Introduction

You might think, "Grid Mix? I've never heard of it." That's right. Inspired by Grid Mask and Cut Mix ** I made it on my own ** Augmentation as shown below. I've tried a little to see if it works, so I'll leave it as a memo.

Overview

Purpose: What did you do

-** The effect of Grid Mix mentioned above was confirmed with cifer10. ** ** -** Compared with Cut Mix, which is an Augmentation of the same series. ** **

Conclusion: how was it

** Accuracy: The proposed method (Grid Mix) is slightly better ** ** Convergence: The existing method (CutMix) is excellent ** ** Tuning: Proposed method (Grid Mix) may be more troublesome **

I'm not sure because it's just for fun, but I was able to confirm the minimum potential.

background

Introducing Grid Mask

One of the recently announced Data Augmentations is Grid Mask. As shown in the figure below, it is a method that masks the image in a grid pattern, which is superior to the conventional method such as Cutout.

The subject of this article is not an introduction to this method, but a proposal for expanding it to Mix. Source paper: https://arxiv.org/abs/2001.04086

Introducing CutMix

Since various people have already introduced this in Qiita etc., I will omit the details, but it will be a method of randomly cutting out a part of the image, pasting it on another image, and giving a label by area ratio. I will. Source paper: https://arxiv.org/abs/1905.04899

CutMix ⇒ Motivation for GridMix

I had some doubts about CutMix for some time. It seems that the amount of information is larger near the center, but I wonder if it is okay to simply decide the label by the area ratio.

For example, in the figure below, half of the areas are cats and half are dogs, but I think it's awkward to split the labels in half. It looks like a dog to me.

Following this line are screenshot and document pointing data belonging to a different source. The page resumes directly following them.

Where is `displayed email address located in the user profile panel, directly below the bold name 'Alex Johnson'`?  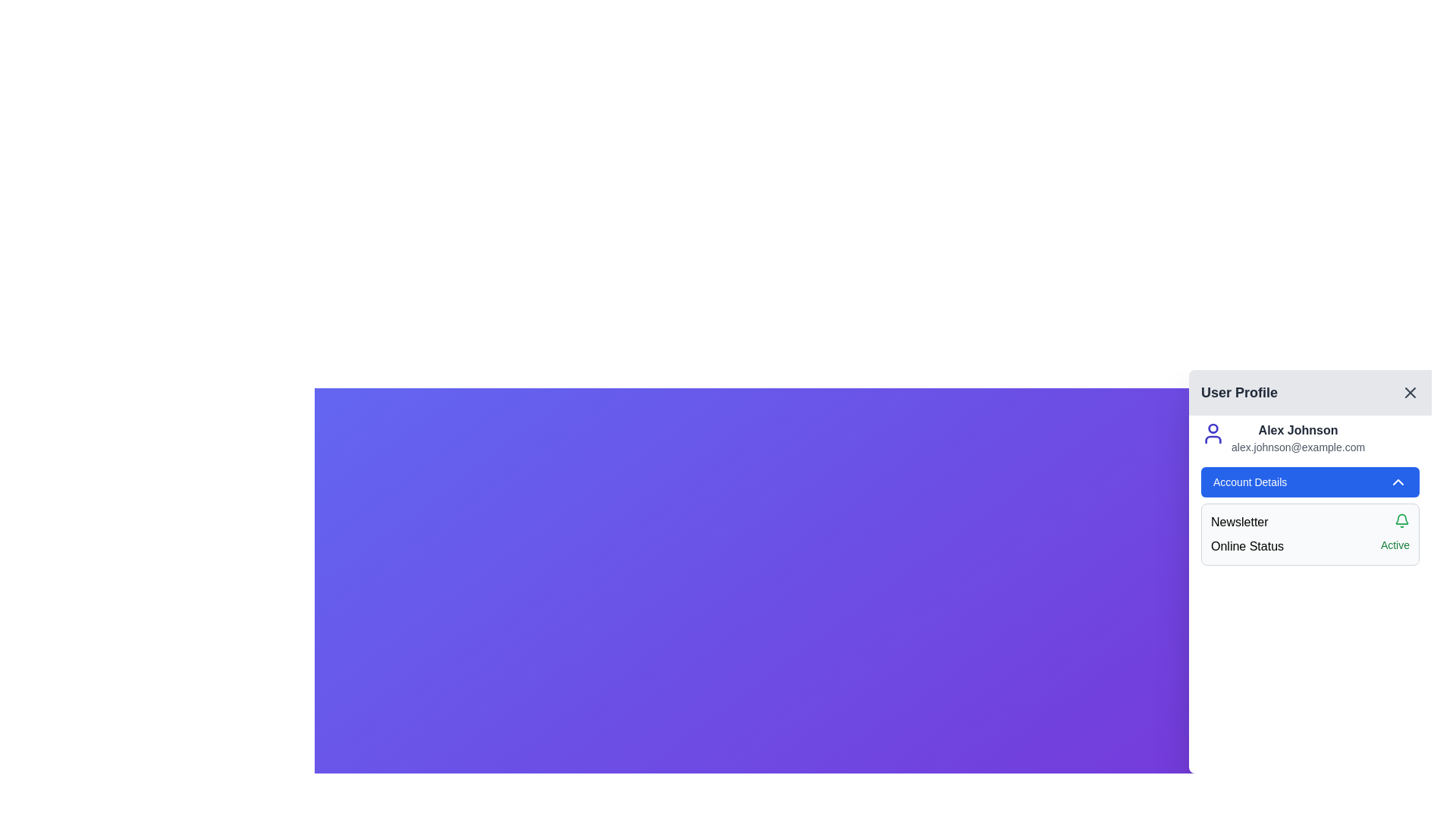
displayed email address located in the user profile panel, directly below the bold name 'Alex Johnson' is located at coordinates (1298, 447).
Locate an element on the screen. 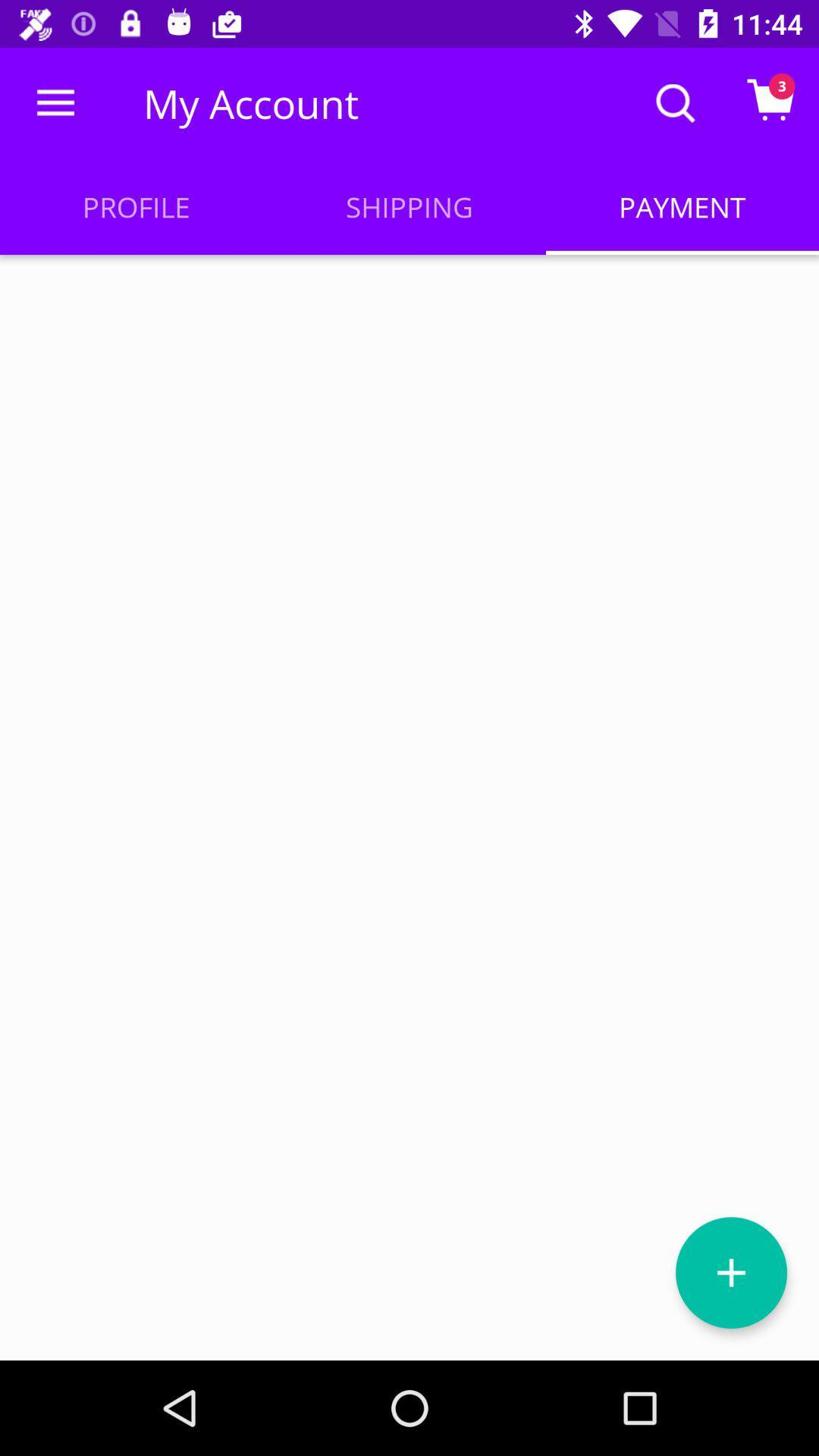  icon at the bottom right corner is located at coordinates (730, 1272).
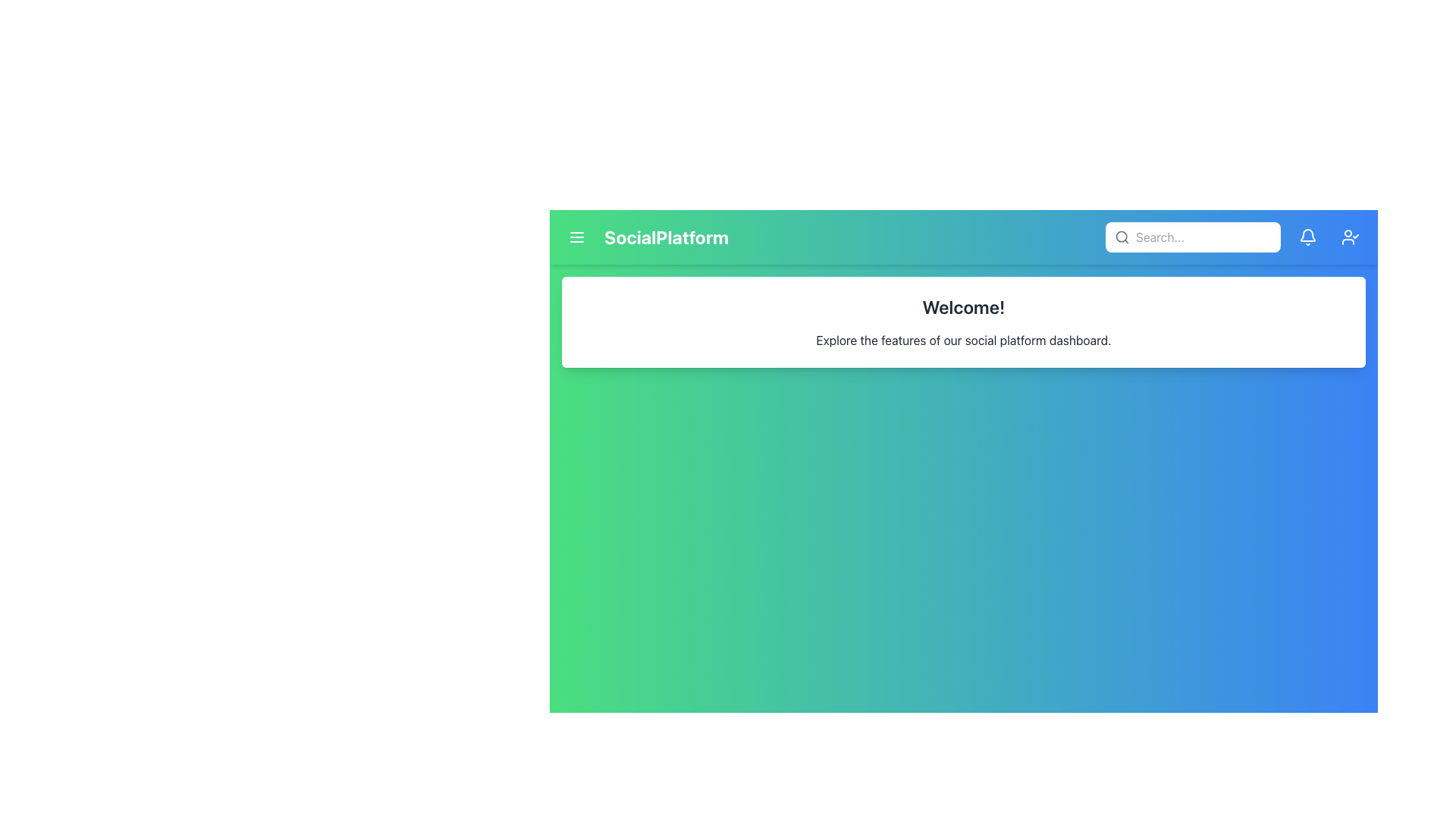 The image size is (1456, 819). What do you see at coordinates (576, 237) in the screenshot?
I see `the menu button located on the left side of the top navigation bar, adjacent to the text 'SocialPlatform'` at bounding box center [576, 237].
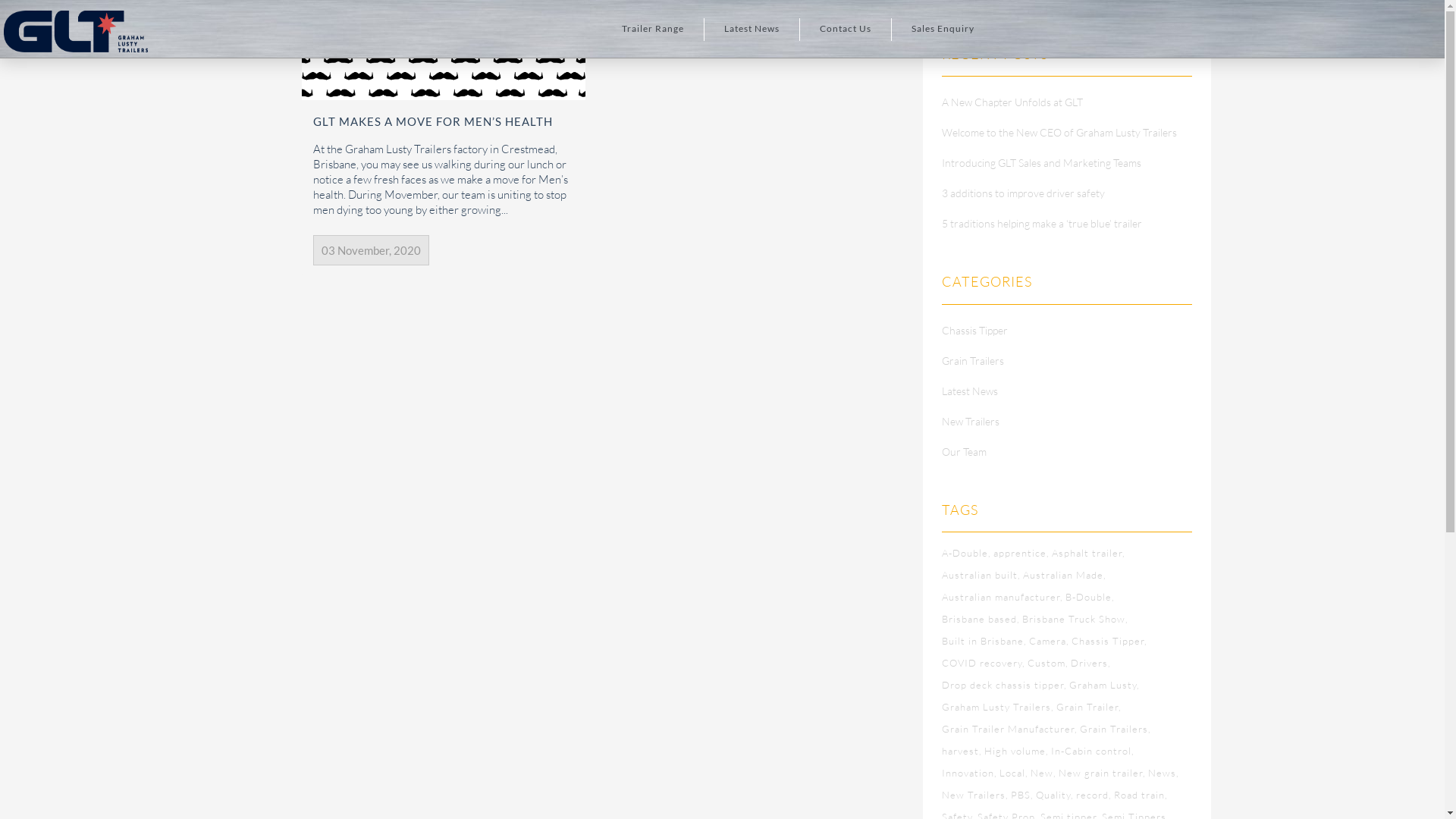 The width and height of the screenshot is (1456, 819). Describe the element at coordinates (1090, 662) in the screenshot. I see `'Drivers'` at that location.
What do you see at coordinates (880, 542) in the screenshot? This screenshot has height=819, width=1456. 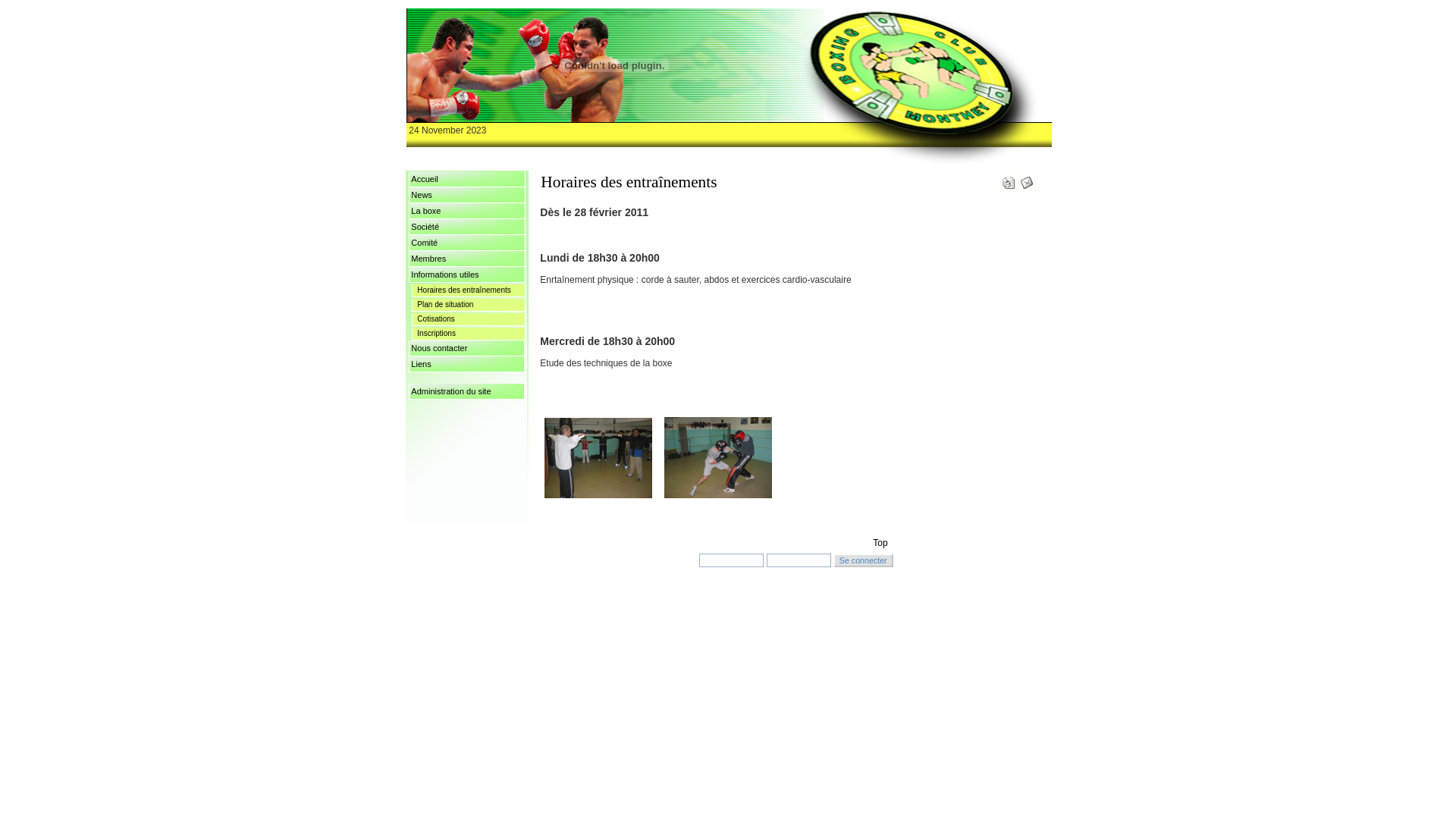 I see `'Top'` at bounding box center [880, 542].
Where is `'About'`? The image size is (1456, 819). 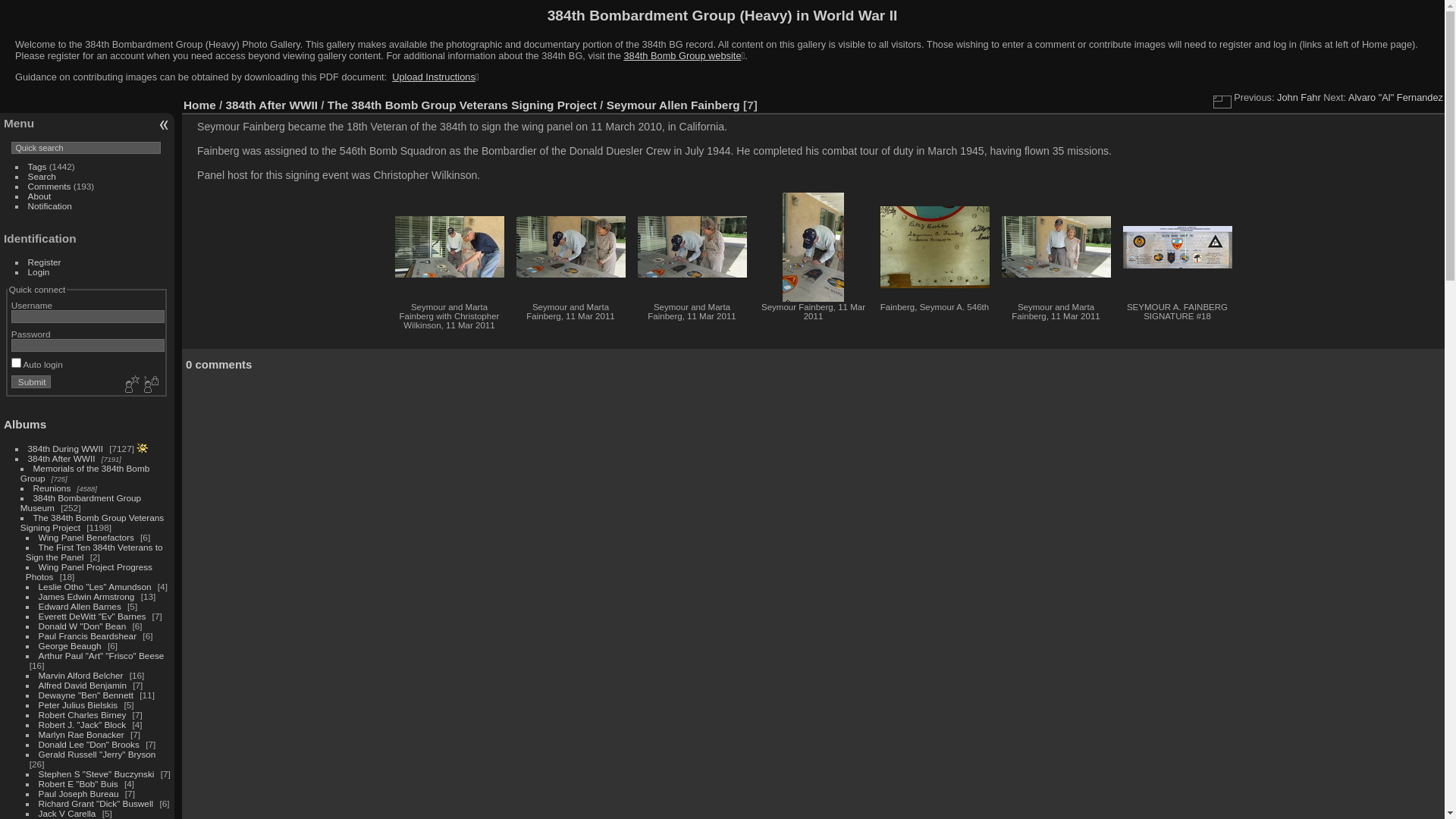 'About' is located at coordinates (39, 195).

⇒ Alright, let's mix it into a mesh. * I thought.

approach

With a common model, the accuracy is compared by training the cifer10 dataset in the following three cases.

No Augmentation
CutMix Augmentation (existing method)
GridMix (Proposed method)

Model to use

Conv8 layer shallow CNN (not pretrained) input shape: 32x32x3

GridMix Augmentation The proposed method is like a child of CutMix and GridMask, which mixes images with a grid of appropriate size. ** The mask is basically a checkered pattern, but the mesh pattern and no mix are stochastically created. ** **

The figure below shows the checkered pattern, mesh pattern, and no mix in order from the left.

** If only the checkered pattern was used, the mix ratio was constant at about 0.5 and the convergence was poor **, so I tried to make it easy in some cases. By adding a mesh pattern, it is possible to reproduce something similar to the existing method CutMix.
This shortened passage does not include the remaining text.